I’ve had people ask me, what good is there in being an atheist? This questio didn’t come from believers, but from fellow atheists. It’s hard to be a non-believer, even in the 21st century. I would have personally thought that by now, being an atheist would be more accepted in society. Sadly, it’s not.
So, I hear, and I’m xure some others hear what I hear. Whay be an atheist in a country that despises you? Why would anyone want to be a member of the least popular group, ever? Why would anyone jeopardize their social status, as well as possible current or future employment opportunites just to be an atheist?
More and more questions without any definitive answers. I can’t tell someone not to be something that took them years, decades even, to come to a conclusion about. Everyone’s experience, lives, are different. It’s a twrrible choice and I will say openly that I’ve not only lost friends but the respect of family members due only to not believing in something that, although I did for a long time, I could no longer justify a belief.

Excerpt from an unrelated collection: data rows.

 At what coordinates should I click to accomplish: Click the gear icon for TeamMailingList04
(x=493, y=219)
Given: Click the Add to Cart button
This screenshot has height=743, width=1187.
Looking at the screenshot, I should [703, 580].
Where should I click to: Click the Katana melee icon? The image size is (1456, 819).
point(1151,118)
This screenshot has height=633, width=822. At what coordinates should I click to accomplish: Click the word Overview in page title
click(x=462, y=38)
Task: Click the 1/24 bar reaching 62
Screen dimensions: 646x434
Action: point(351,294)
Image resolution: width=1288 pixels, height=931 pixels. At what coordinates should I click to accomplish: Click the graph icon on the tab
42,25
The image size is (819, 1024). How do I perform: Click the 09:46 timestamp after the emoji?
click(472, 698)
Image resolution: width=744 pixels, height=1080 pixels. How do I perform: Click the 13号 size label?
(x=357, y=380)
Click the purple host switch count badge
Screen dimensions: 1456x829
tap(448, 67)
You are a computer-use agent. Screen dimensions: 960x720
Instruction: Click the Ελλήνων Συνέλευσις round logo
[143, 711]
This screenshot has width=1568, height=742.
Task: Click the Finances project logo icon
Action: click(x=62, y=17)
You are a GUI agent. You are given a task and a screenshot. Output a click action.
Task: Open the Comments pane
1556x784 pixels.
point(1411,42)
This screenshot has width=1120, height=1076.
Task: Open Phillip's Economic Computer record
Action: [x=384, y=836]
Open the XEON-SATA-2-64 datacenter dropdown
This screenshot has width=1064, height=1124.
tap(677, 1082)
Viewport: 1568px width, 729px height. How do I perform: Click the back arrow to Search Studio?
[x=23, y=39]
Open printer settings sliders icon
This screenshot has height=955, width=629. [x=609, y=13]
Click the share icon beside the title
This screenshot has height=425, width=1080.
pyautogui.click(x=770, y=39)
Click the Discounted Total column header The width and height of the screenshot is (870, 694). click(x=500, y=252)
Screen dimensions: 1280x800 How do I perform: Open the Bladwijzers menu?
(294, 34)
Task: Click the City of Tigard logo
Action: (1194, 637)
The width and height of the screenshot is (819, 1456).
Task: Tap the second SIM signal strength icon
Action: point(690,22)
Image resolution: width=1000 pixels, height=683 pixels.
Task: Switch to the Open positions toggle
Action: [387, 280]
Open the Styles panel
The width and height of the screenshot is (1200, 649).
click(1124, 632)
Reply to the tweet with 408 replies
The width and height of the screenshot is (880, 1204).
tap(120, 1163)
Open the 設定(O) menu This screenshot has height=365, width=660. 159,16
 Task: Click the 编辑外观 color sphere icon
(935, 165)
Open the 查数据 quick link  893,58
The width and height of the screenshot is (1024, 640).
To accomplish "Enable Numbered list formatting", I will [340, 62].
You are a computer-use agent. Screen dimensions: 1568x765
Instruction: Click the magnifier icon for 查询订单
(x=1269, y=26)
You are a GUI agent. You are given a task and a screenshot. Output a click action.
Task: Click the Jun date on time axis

I admit that there was a level of guilt, a feeling that I was abandoning something that I had grown at one part of my life to know as the truth. That’s an experience I hear from many atheists when they speak about their process of deconversion.
It’s something that atheists have to justify their non-belief while believers can, and do, spew any nonsense that comes into their small minds. Why are there not more people asking them, why they believe in something that they cannot justify other than to quote from some ancient, fairly-tale book? Instead, just annoincing that I don’t believe in any gods suddenly make s me a disciple of the Devil (which atheists also don;t belive in) , or something worse.
I can understand why some stay hidden, and others would rather pretend to believe than being openly atheist. Having friends that quietly remove themselves and family members that openly express their displeasure to the point of leaving is something no one wants to have happen. It’s hard. There’s no apparent immediate solution.
The final question becomes what someone can live with being an atheist. No one may make that decision for another. Each of us have to decide whether or not being an atheist is something that we are able to live with.
All I would say to those questioning now is consider the path you took to get where you are. The years it took to to leave a belief system that is decidely false and in many cases, harmful to those same believers. Is it more important to be what others want you to be, or who you really are? No one else may answer that question for anyone.